Superman, where are you now?
When everything's gone wrong somehow
The men of steel, the men of power
Are losing control by the hour
This was emphasized in the video as the Ronald Reagan character dons a Superman style suit and races off to the save the day... only to get distracted by the television.

(As an interesting aside, the visuals pay tribute to another Superman reference in a song by a different artist. Jim Croce's "You Don't Mess Around with Jim" includes the line "You don't step on Superman's cape!" Which is precisely how Reagan is halted in the "Land of Confusion" video.)

Seemingly to reinforce the comic connection of the song, the metal band Disturbed did a cover of "Land of Confusion" in 2006 and hired Todd McFarlane to create the video. McFarlane's visuals were decidedly less comedic and much darker, despite using many of the same visual ideas. In this version, the protagonist is based off "The Guy" mascot of the band's previous albums and given super powers, including super strength, flight and an energy punch. Despite this, however, the Superman reference in the lyrics is largely dismissed -- a scrap of paper with an "S" flies across The Guy's chest during the lyric and he quickly discards it.
The Guy's original character design was by David Finch, and the cover art for Ten Thousand Fists that was used as the basis for the video was by Todd McFarlane and Greg Capullo.

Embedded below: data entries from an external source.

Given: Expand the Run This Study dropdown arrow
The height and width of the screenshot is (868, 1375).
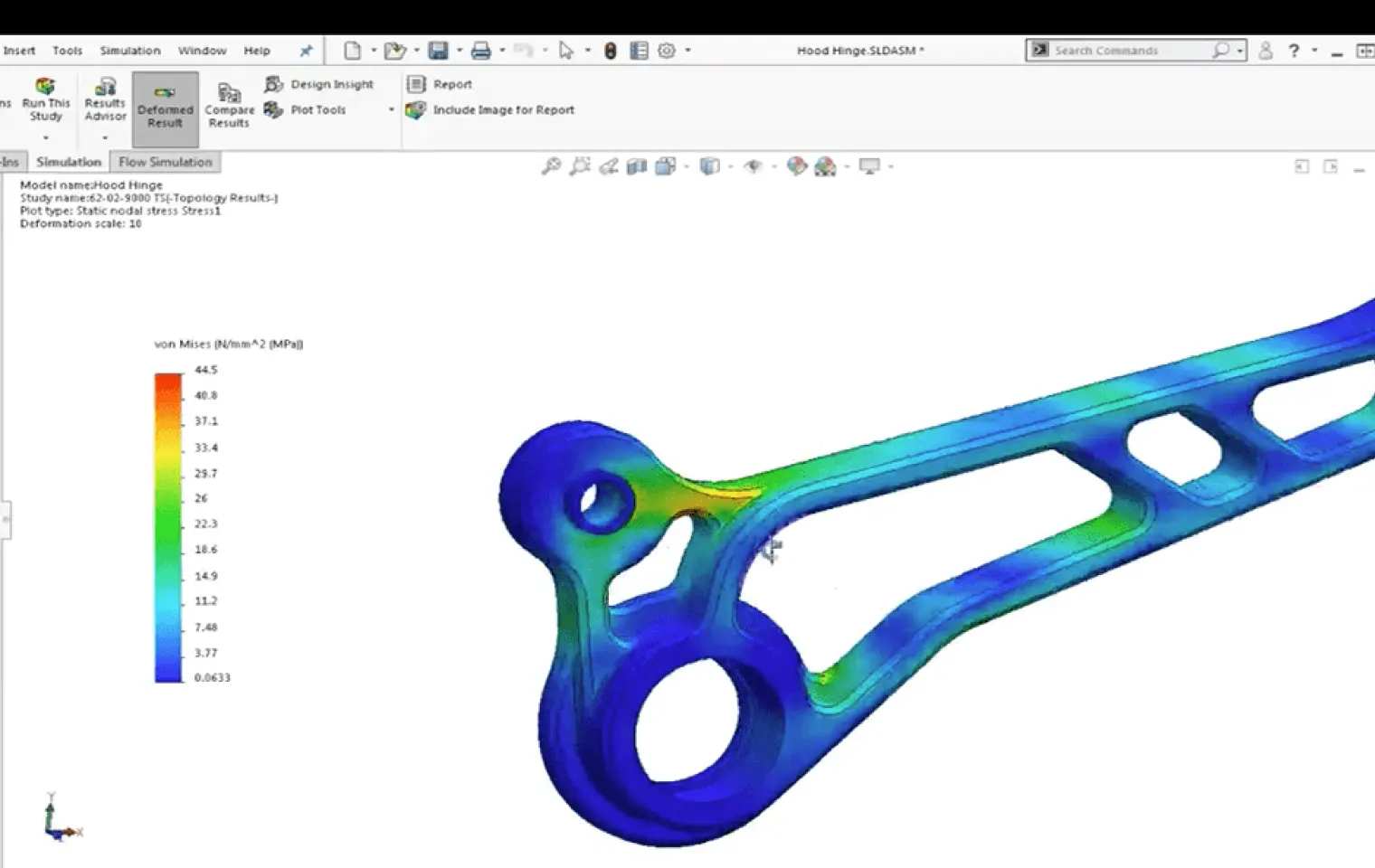Looking at the screenshot, I should click(45, 137).
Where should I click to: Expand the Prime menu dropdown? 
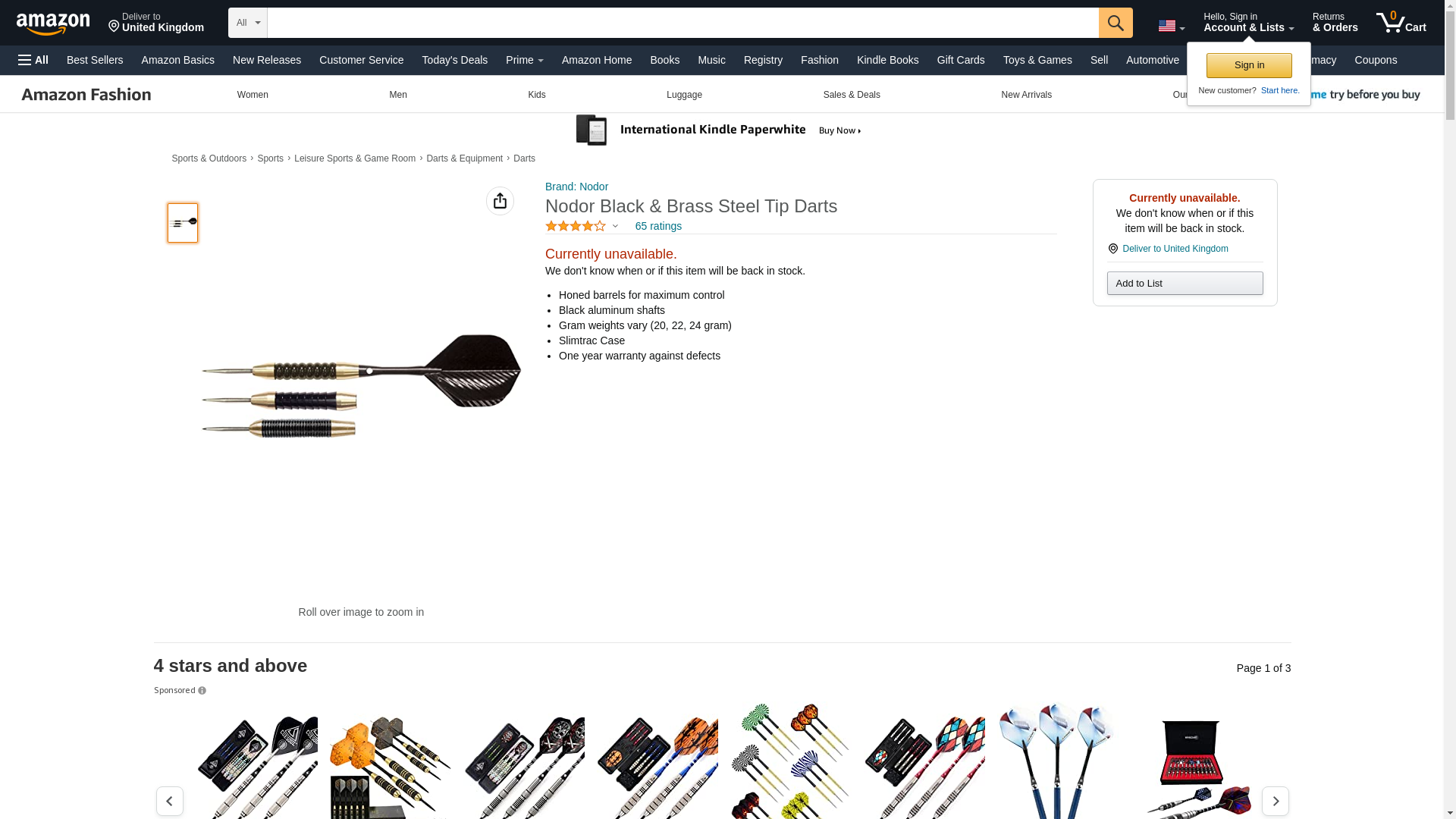525,60
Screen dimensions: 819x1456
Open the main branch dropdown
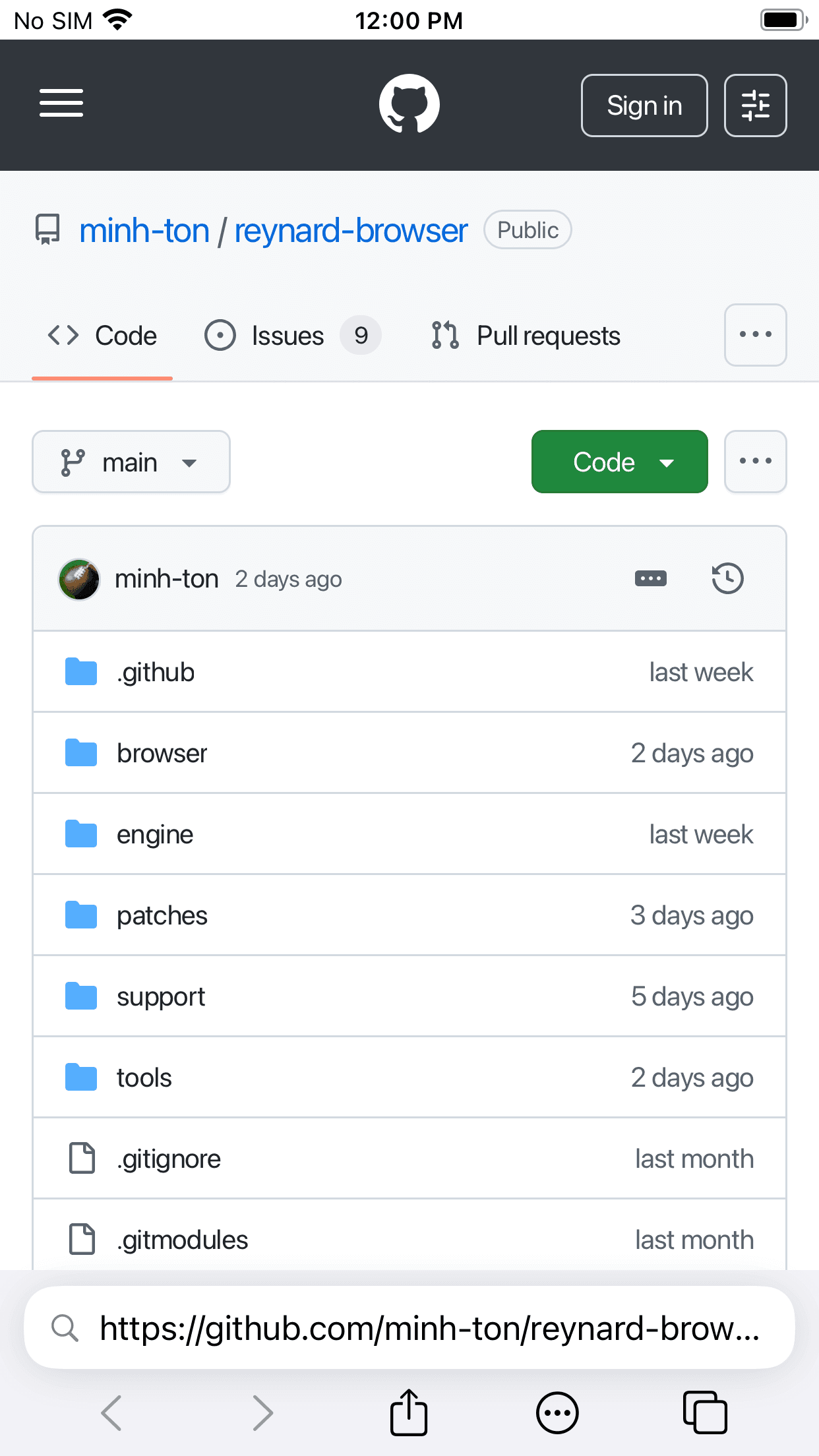point(131,462)
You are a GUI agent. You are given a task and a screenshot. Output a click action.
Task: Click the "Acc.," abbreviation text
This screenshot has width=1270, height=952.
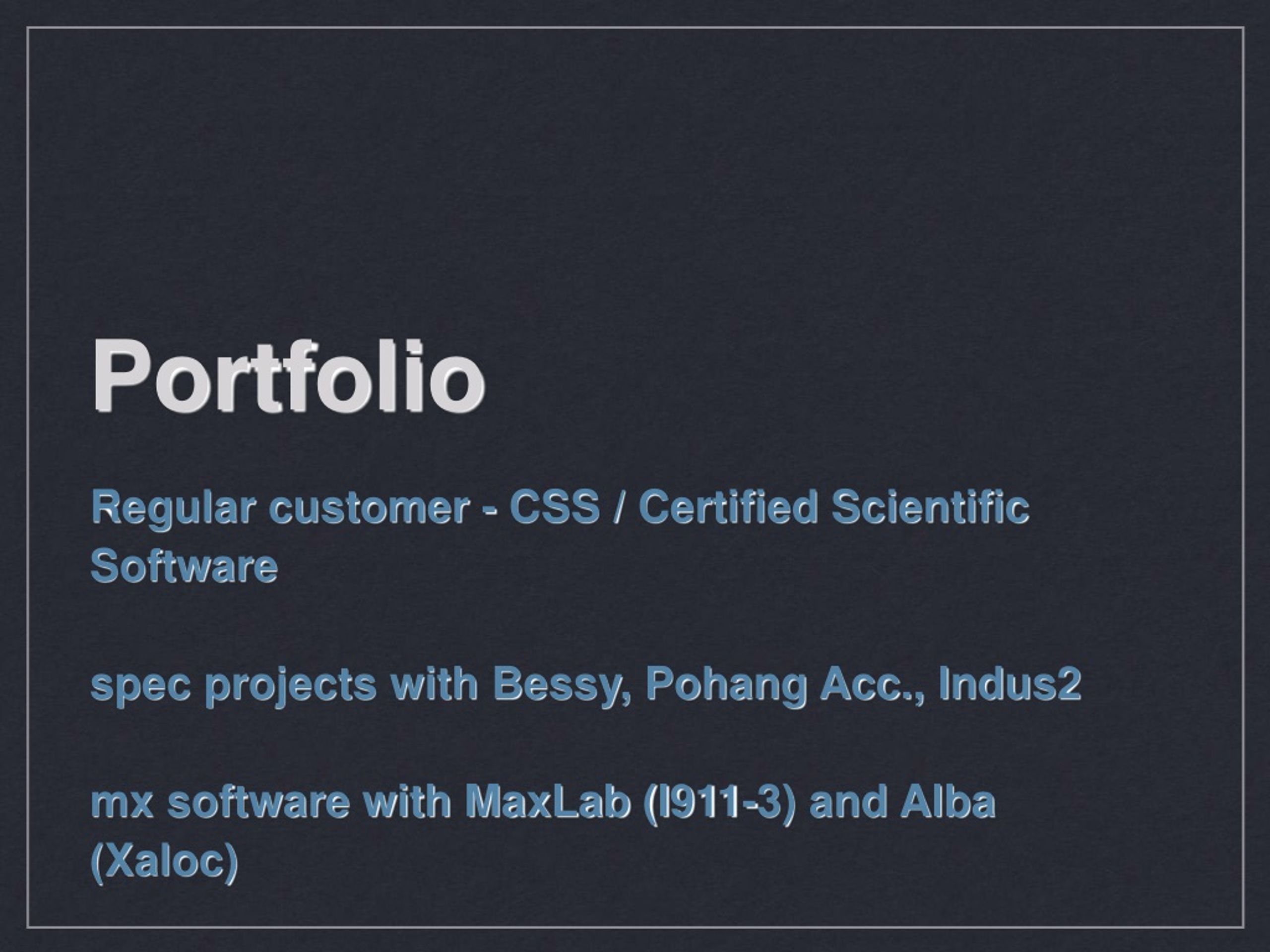coord(873,684)
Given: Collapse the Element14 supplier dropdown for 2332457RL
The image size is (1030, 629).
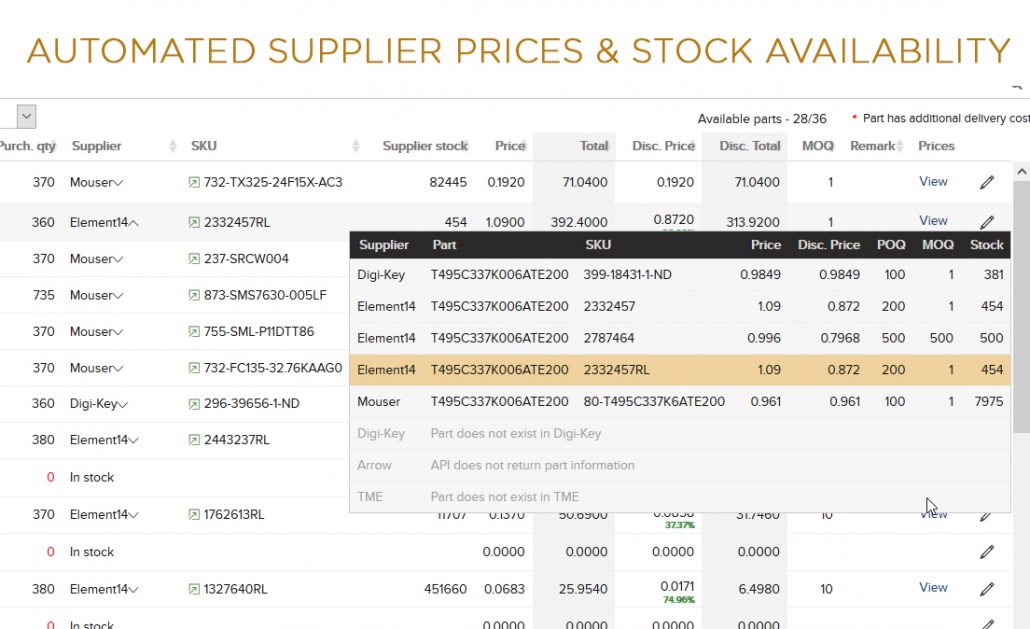Looking at the screenshot, I should point(134,223).
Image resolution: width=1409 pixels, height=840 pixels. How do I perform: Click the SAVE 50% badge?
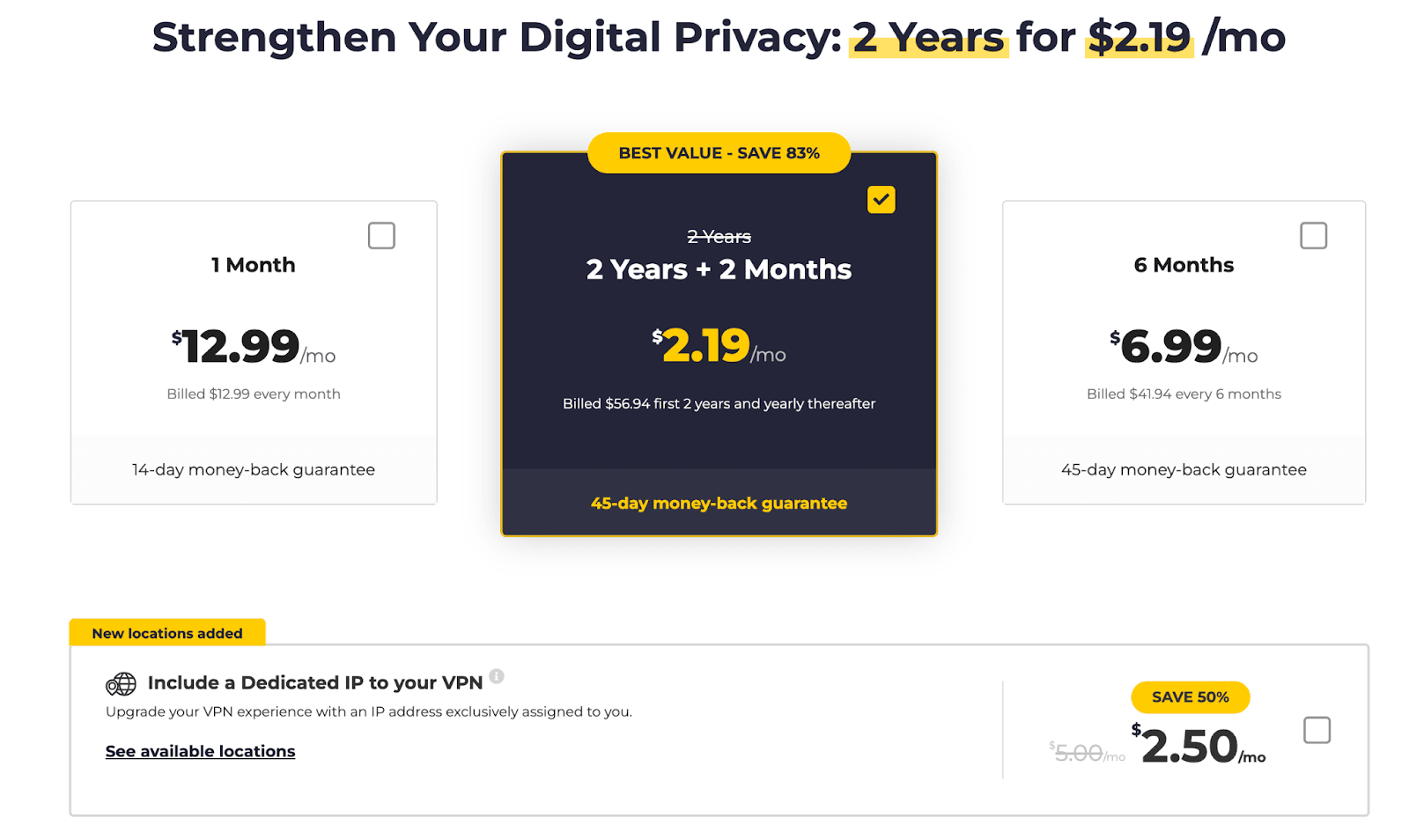coord(1190,697)
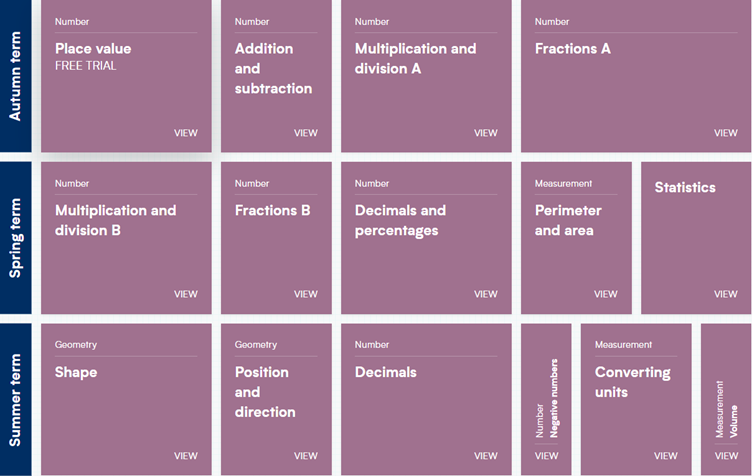The height and width of the screenshot is (476, 752).
Task: Click VIEW on Addition and subtraction
Action: point(306,133)
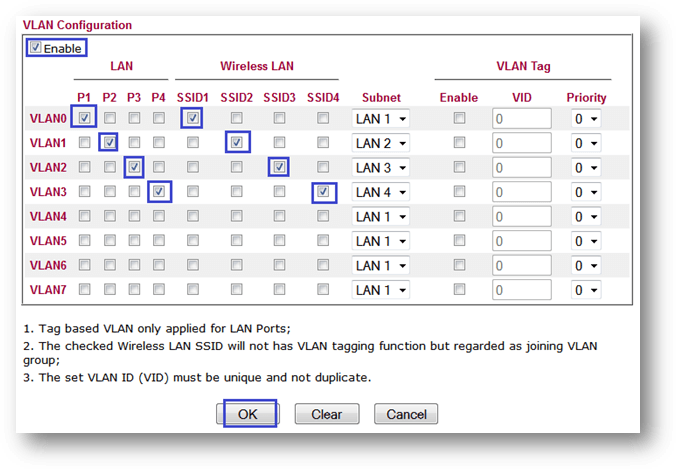Toggle the VLAN Configuration Enable checkbox
Screen dimensions: 676x469
tap(36, 47)
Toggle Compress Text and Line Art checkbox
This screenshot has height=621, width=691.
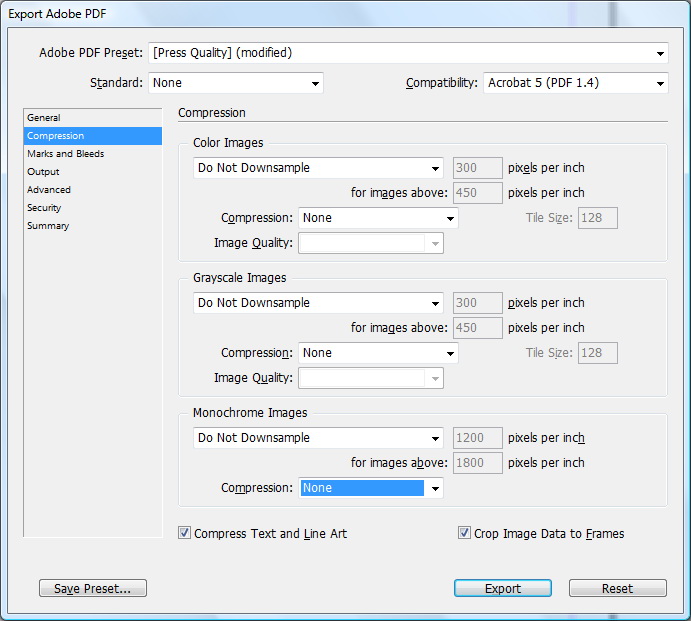tap(185, 533)
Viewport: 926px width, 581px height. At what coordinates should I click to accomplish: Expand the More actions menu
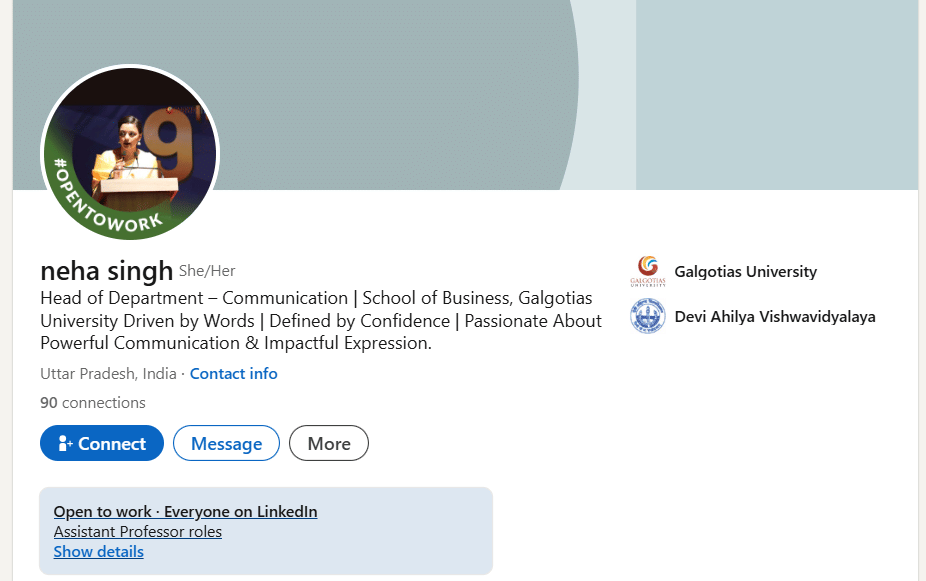coord(328,444)
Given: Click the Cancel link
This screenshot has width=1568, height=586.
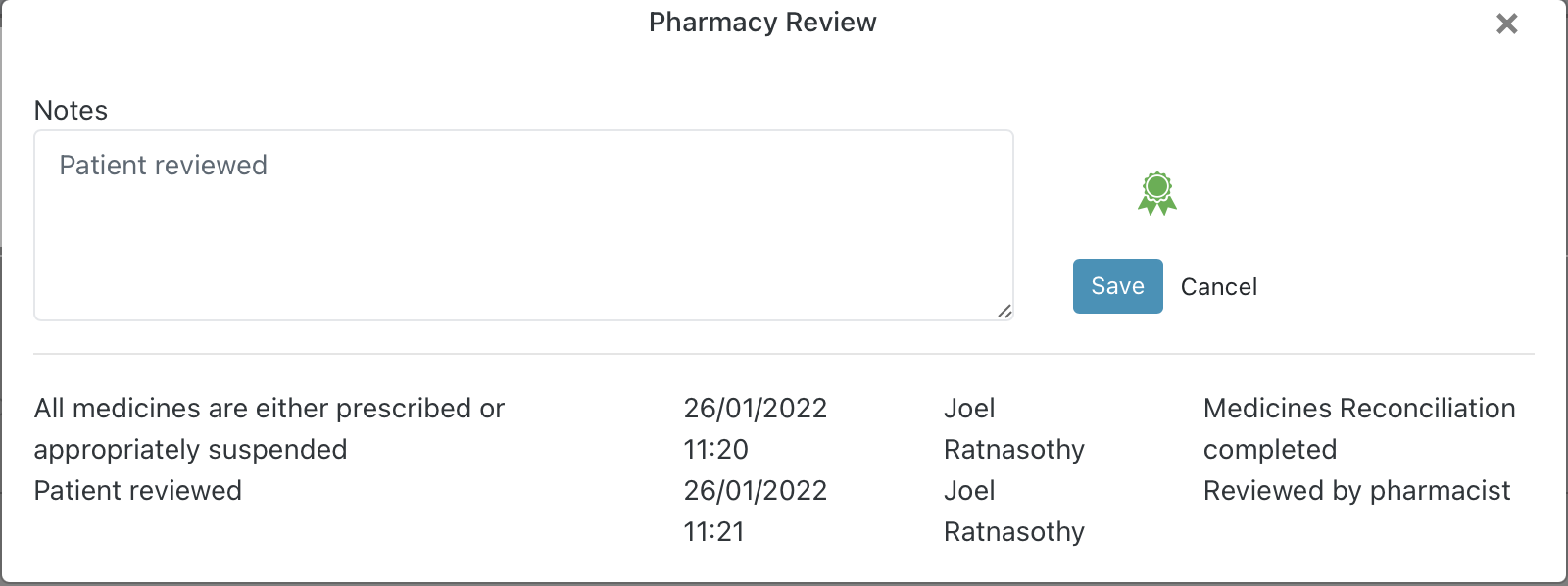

McFarlane talked about the development of the video in a short making-of documentary.

One more comic connection for the song. It was even more recently covered again by Katzenjammer, a Norwegian band whose name is directly a tribute to the Katzenjammer Kids, who they felt they resembled. While their video is primarily live action shots of them playing, it also features cartoony animations and some classic visual idioms from comics. Including (most of) the iconic "S" shield.